▶ **Data for the task**
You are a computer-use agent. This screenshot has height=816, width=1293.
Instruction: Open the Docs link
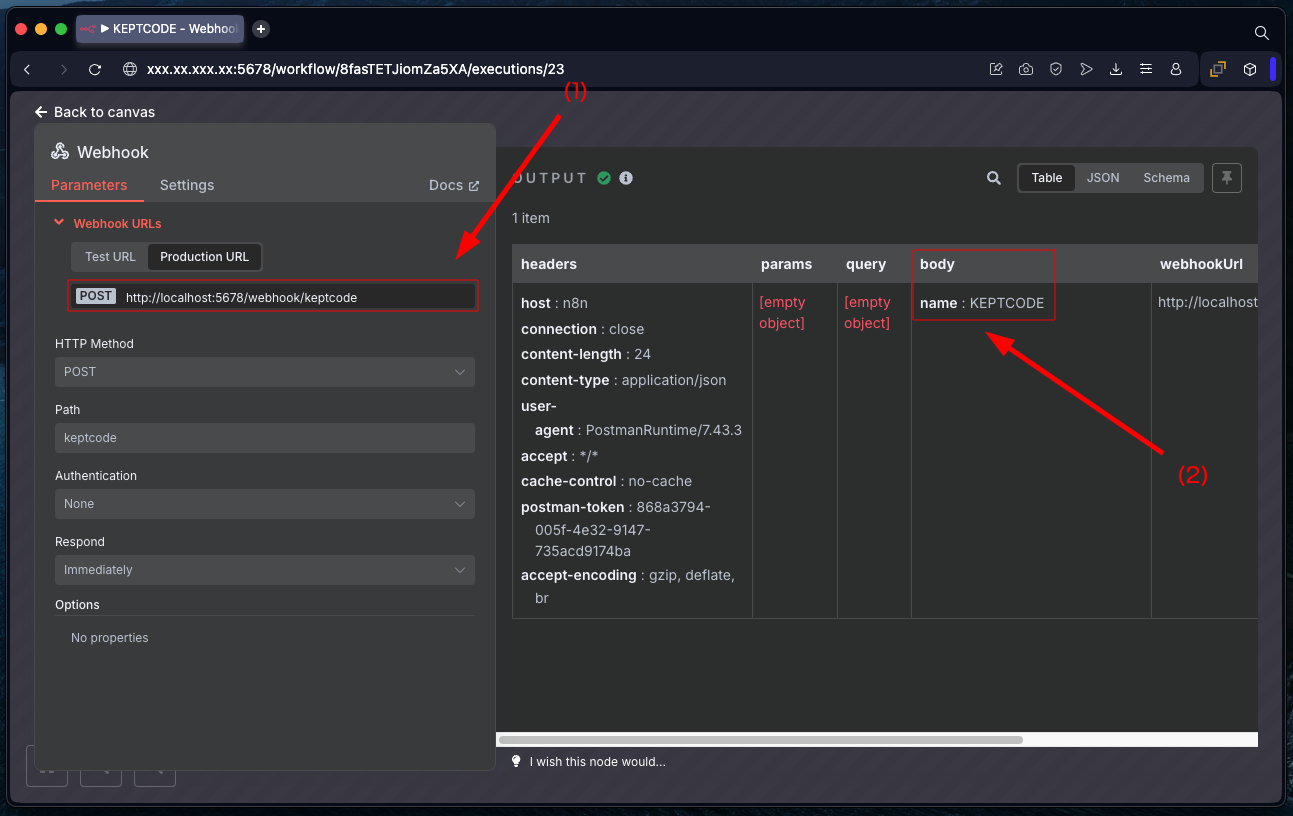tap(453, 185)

...

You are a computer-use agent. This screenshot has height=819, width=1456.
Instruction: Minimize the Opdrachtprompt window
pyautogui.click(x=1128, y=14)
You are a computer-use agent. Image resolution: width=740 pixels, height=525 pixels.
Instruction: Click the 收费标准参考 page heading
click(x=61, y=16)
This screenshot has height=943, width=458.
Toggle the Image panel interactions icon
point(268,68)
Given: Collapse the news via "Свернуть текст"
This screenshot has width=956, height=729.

---

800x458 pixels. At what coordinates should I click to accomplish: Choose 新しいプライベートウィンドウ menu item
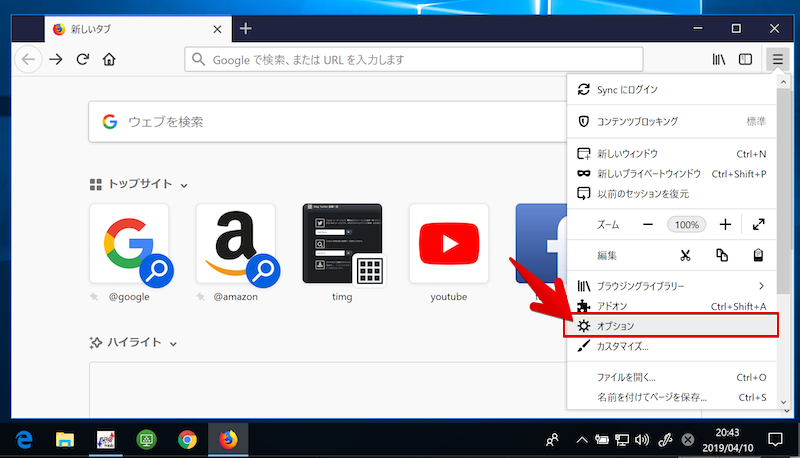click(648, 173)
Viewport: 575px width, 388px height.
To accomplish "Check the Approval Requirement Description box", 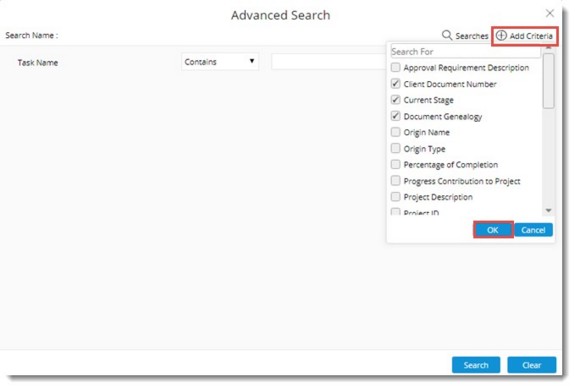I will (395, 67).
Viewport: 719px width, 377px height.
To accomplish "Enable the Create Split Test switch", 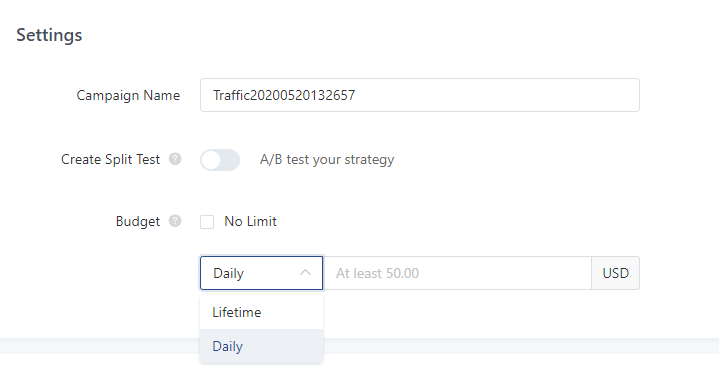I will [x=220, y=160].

▶ **Set task**
Write out the records again from the line containing "You are a computer-use agent. Image" through the line containing "This screenshot has width=956, height=729.", both lines included and requests kept. In the answers, raise every coordinate by 93.

▶ **Expected answer**
You are a computer-use agent. Image resolution: width=740 pixels, height=525 pixels.
Instruction: Click the 收费标准参考 page heading
click(x=154, y=109)
This screenshot has height=943, width=458.
Toggle the Image panel interactions icon
point(361,161)
Given: Collapse the news via "Свернуть текст"
This screenshot has width=956, height=729.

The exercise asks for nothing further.